What’s More Important?
Don’t get me wrong: Pursuing patent protection may be a great thing for your business. But rarely is getting a patent the only thing. Remember: A patent does not give an inventor the right to make, use, or sell her invention. The inventor already has that right! Instead, my advice to every client is to move forward with a sound, well-considered business plan that includes at least one path for commercial success that does not depend on a patent. And, yes, I mean “every client.” Even a non-practicing entity (NPE) needs to plan for managing, defending, valuing, and marketing its intellectual assets. In fact, I recommend the inventor complete a business plan as early as possible and share it with the registered patent attorney tasked with advancing prosecution of the inventor’s patent application. Business insights such as perceived competitors, manufacturing locations, and marketing targets may be significant to the drafting of claims.
What About Protection?
After the business plan is developed, execute it. Of course, that business plan must account for protection of intellectual assets, even without the benefit of a patent. Depending on the nature of your invention and the character of your business, many approaches may be available for protection the intellectual assets of the business (some of which can coexist with a patent!). The following are a few protection examples:
Copyright – Particularly useful for software companies, copyright is an inexpensive means (compared to patent prosecution) for protecting recorded artifacts like source code and design documents from unauthorized copying and distribution. Limit availability of such artifacts, and institute a tracking discipline for authorized copies.

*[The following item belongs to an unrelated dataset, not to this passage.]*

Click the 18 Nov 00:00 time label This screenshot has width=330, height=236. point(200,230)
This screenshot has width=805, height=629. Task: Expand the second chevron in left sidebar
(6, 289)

Trade secret – To limit the risk of employees of the business inadvertently (or intentionally) disclosing business-critical information and know how to competitors, the business can document information security procedures and train employees routinely in those procedures. Also, the business may draft and enforce employment agreements and termination letters to contractually discourage unauthorized disclosure.
Nondisclosure Agreements – Before exposing business-critical knowledge to potential business collaborators and investors, require that they sign a nondisclosure agreement that contractually limits the receiver’s ability to practice the invention themselves or to divulge invention details to others.
Bottom line: You should not expect that your building of a better mouse trap (even a patented mouse trap!) will result in collaborators and customers beating a path to your door. Making that happen takes business planning and execution. The inventor who puts off this important work while waiting for the patent prosecution process to end risks missing the window for commercialization altogether.